Yes. Discussing an event "queue" was baffling to too many users. Some went so far as to try to wire in the queue palette somehow. It's a behind-the-scenes implementation detail whose exposure would in theory provide clarity but in practice appears to make the situation worse for many [possibly majority] of users. It's hard to judge that, especially back in the early 2000s when we were evaluating the documentation. In my personal experience in recent years, the deeper explanation is generally only helpful when I explain it one-on-one. I think the difference has to do with the tendency I observe for people to skim shipping documentation but to read deeper on forum posts addressed to them or when presented in person.
01-07-2022 09:25 AM
@AristosQueue I feel personally attacked 😉
01-07-2022 10:07 AM
@AristosQueue (NI) wrote:
> Is there an reason the current documentation is written to never directly reference the existence of an event queue?
Discussing an event "queue" was baffling to too many users.
"Event Buffer" or some other name, then? Surely anything is less confusing than the "Event Registration" referred to in the documentation, which sounds like a list of Events to record, rather than an a actual queue buffer of Events waiting for handling.
Wait, is it because Americans "stand in a line" rather than "queue", so don't know what a queue is?
Hey, I finally found one reference in the help to events being queued:
https://zone.ni.com/reference/en-XX/help/371361R-01/lvhowto/dynamic_register_event/
"After registration, LabVIEW queues events as they occur until an Event structure executes to handle the events."
But it's only in one place and hard to find.
01-07-2022 10:24 AM
I have to agree with drjdpowell - User Events have always felt to me like a mystical feature of LabVIEW with lots of caveats that need to be memorized. Now that I know about the Event Queue, they make sense (thank you for the explanation @drjdpowell!)
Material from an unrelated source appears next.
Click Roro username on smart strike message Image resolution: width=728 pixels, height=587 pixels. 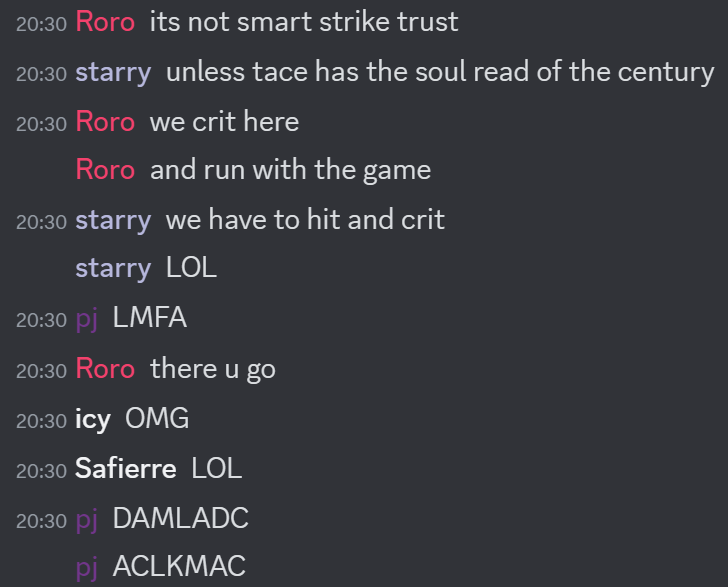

Queues, Notifiers, and User Events are all similar communication tools, and their pipes/buffers are all passed by-reference. The datatypes are: "queue", "notifier", and "event registration refnum". One of these is not like the others... changing the name to "listener" (or anything) could help.
The input terminal of "Register for Events" could also include the default behavior "listener (create new)", which would give even more clarity about the node's convenient double-duty.
01-07-2022 10:57 AM
@OneOfTheDans wrote:
The datatypes are: "queue", "notifier", and "event registration refnum"
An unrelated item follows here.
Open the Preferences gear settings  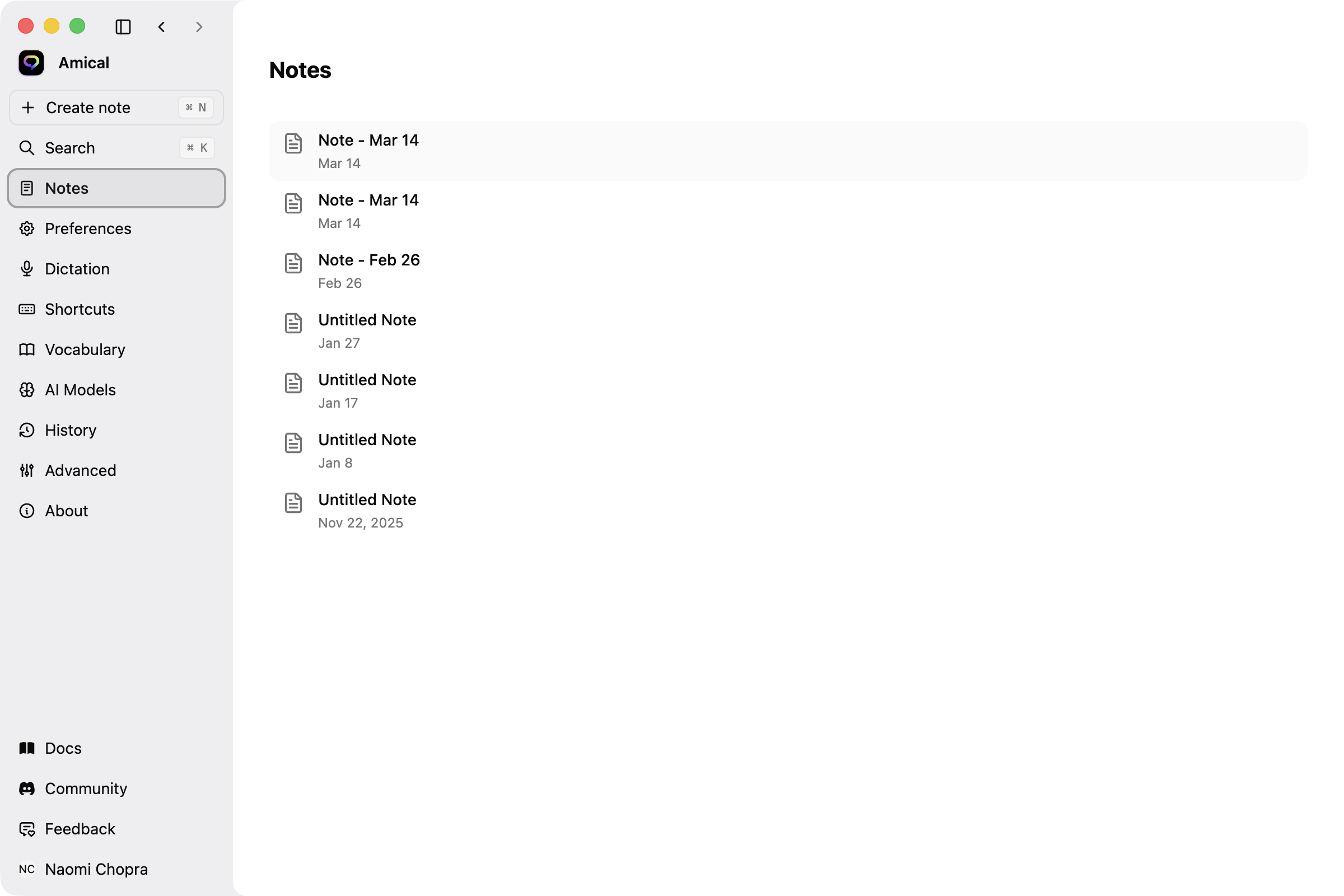[x=88, y=228]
I see now that the datatypes are actually "Queue Refnum", "Notifier Refnum", and "Event Registration Refnum". But the terminal labels for Queue and Notifier drop the "Refnum". "Listener" may still be clearer than "Event Registration".
01-11-2023 07:34 AM
A best practice for altering the state of an actor from its helper loop would be to use message passing to communicate between the helper and the actor. This involves the helper sending a message to the actor containing the desired state change, and the actor applying that change to its internal state. This approach allows the actor to maintain control over its own state and ensures that the helper is not modifying the state directly. Additionally, using message passing makes it easy to reason about the behavior of the actor, as all state changes must be explicitly communicated via messages.
Another important thing is to make sure that the internal state of the actor is protected from concurrent access by multiple helper, for that you can use a feature provided by actor model frameworks (such as Akka.NET) that is called "Ask pattern" or "Tell pattern". This allow actor to only process one message at a time which will be safe from concurrent access.
01-11-2023 11:34 AM
@hassanizhar wrote:
A best practice for altering the state of an actor from its helper loop would be to use message passing to communicate between the helper and the actor.
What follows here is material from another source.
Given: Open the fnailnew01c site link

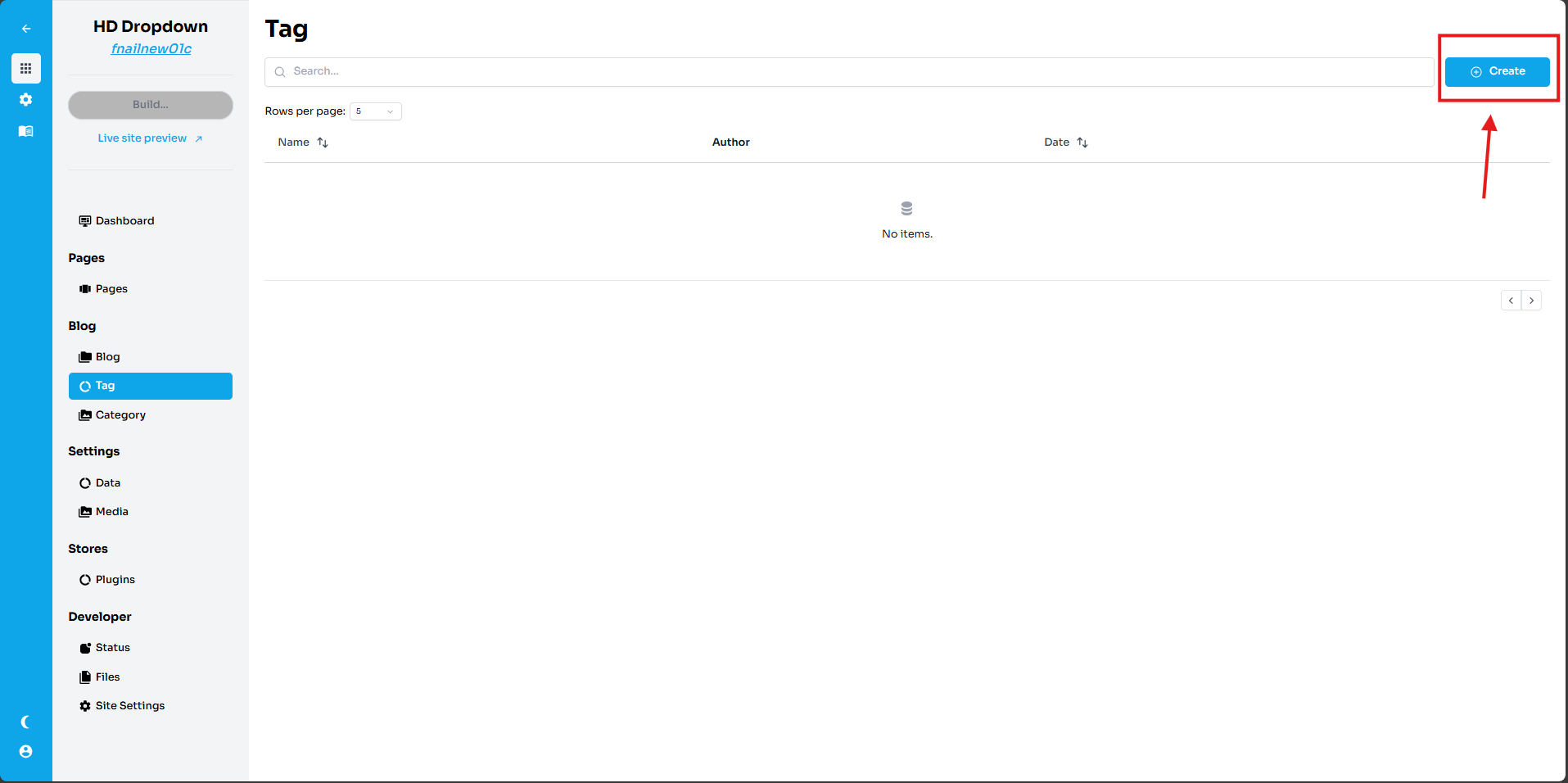Looking at the screenshot, I should click(x=151, y=49).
Small quibble: the helper loop is a part of the actor; it is more correct to say that the actor passes a message from its helper loop to its message handling loop (the contents of the parent actor core).
Another important thing is to make sure that the internal state of the actor is protected from concurrent access by multiple helper, for that you can use a feature provided by actor model frameworks (such as Akka.NET) that is called "Ask pattern" or "Tell pattern". This allow actor to only process one message at a time which will be safe from concurrent access.
Helper loops don't access the internal state of their actors; they only pass messages to the message handling loop. The message handling loop executes messages sequentially and completely, so there can be no concurrent access from helper loops. You don't have to do anything special.